Formula a aqui Recorrente nas suas alegações de recurso as seguintes conclusões:
1. O despacho ora recorrido revogou o anterior despacho pelo qual o Tribunal a quo havia admitido o pedido de alteração do rol de testemunhas apresentado pela Autora, tendo-o feito na sequência de arguição da sua nulidade pelo Réu (o ora Recorrido) com fundamento em que a admissão da alteração ao rol constituísse um ato cuja prática estivesse vedada ao Tribunal a quo - portanto, nulo ao abrigo do n.º 1 do Artigo 195° do Código de Processo Civil.
2. O despacho de admissão do rol de testemunhas alterado não constitui um ato que o Tribunal a quo não pudesse processualmente praticar, mas, antes pelo contrário, um despacho decisório, proferido em cumprimento da reta tramitação processual (seja, o disposto no n.º 2 do Artigo 598° do Código de Processo Civil).
3. Porque assim é, o vicio imputado ao despacho originário não constitui causa de nulidade arguível por via de reclamação, nos termos previstos no n.º 1 do Artigo 195°, do Código de Processo Civil - trata-se de ato admitido pela lei processual -, mas, antes, quando muito, de um ato cujo conteúdo pudesse mostrar-se viciado, pelo que só poderia ter sido impugnado por via de recurso.
Cita-se doutrina relevante a este propósito.
4. Nos termos do disposto nos n.ºs 1 e 3 do Artigo 613° do Código de Processo Civil, com a prolação do despacho (originário) de admissão do rol de testemunhas alterado, o poder jurisdicional do Meritíssimo Juiz a quo, sobre essa matéria, ficou esgotado.
5. Razão por que, salvo para efeitos de retificação de erros materiais (nos termos do Artigo 615.° do Código de Processo Civil) ou suprimento das nulidades referidas no Artigo 615.° do mesmo diploma ou reforma quanto a custas e multa ou, ainda, em caso de lapso manifesto do juiz (nos termos do disposto no Artigo 616° do Código de Processo Civil) - hipóteses que, manifestamente, não se verificam relativamente ao despacho recorrido, o Tribunal a quo não poderia nem anular nem revogar o despacho originário.
Cita-se a doutrina relevante a este propósito.
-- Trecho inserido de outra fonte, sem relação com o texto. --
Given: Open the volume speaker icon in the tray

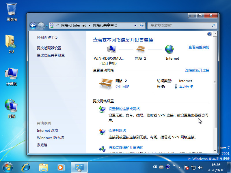Looking at the screenshot, I should tap(200, 167).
6. A conclusão imediatamente enunciada mantém-se ainda que se pudesse entender que a nulidade declarada pelo despacho recorrido se fundasse no reconhecimento pelo Tribunal a quo da (sic) "prática de um ato que a lei não admita, [...ou] omissão de um ato ou de uma formalidade que a lei prescreva", porque do n.º 2 do Artigo 630° do Código de Processo Civil in fine resulta que o mesmo só pudesse ser impugnado por via de recurso.
Subsidiariamente:
7. Ou bem que, com a menção a que (sic) "a Autora não apresentou Rol de Testemunhas", o Meritíssimo Juiz a quo (i) pretendeu significar que a ora Recorrente não fez uso de tal meio de prova na Petição Inicial, ou bem que (ii) pretendeu significar que a Recorrente não o tenha feito no contexto da audiência prévia.
8. A anulação do despacho originário com fundamento naquela primeira hipótese (i) careceria absolutamente de fundamento legal, pois que a alteração do requerimento probatório (incluindo a indicação ex novo de rol de testemunhas) em sede de audiência prévia se acha expressamente prevista e admitida no n.º 1 do artigo 598.° do Código de Processo Civil.
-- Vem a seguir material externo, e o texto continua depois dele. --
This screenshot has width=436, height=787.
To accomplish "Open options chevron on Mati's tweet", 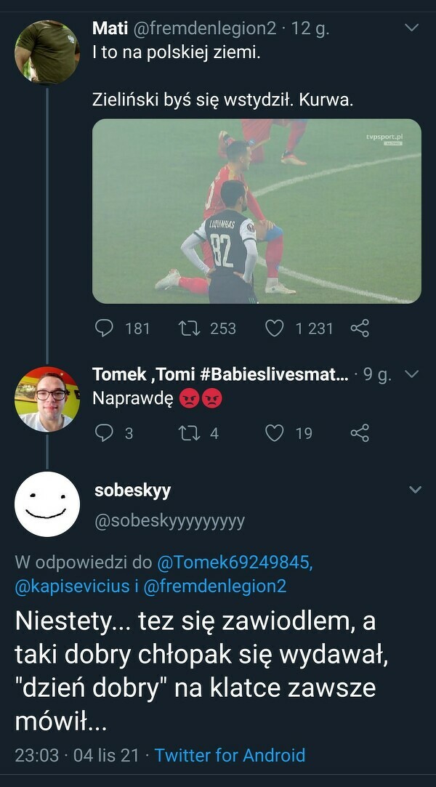I will (411, 28).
9. Se for esta a leitura do despacho recorrido, então o mesmo deve, pelas razões indicadas na conclusão precedente, ser, sem mais, revogado por V. Exas.
10. Quanto à segunda leitura possível do despacho recorrido (ii), a mesma não corresponde aos eventos ocorridos na audiência prévia, não obstante a omissão na ata respetiva ao requerimento ai apresentado pela Autora de que fosse ouvida como testemunha o Senhor Luís Lopes, o que motivou a dedução de incidente de falsidade da mesma.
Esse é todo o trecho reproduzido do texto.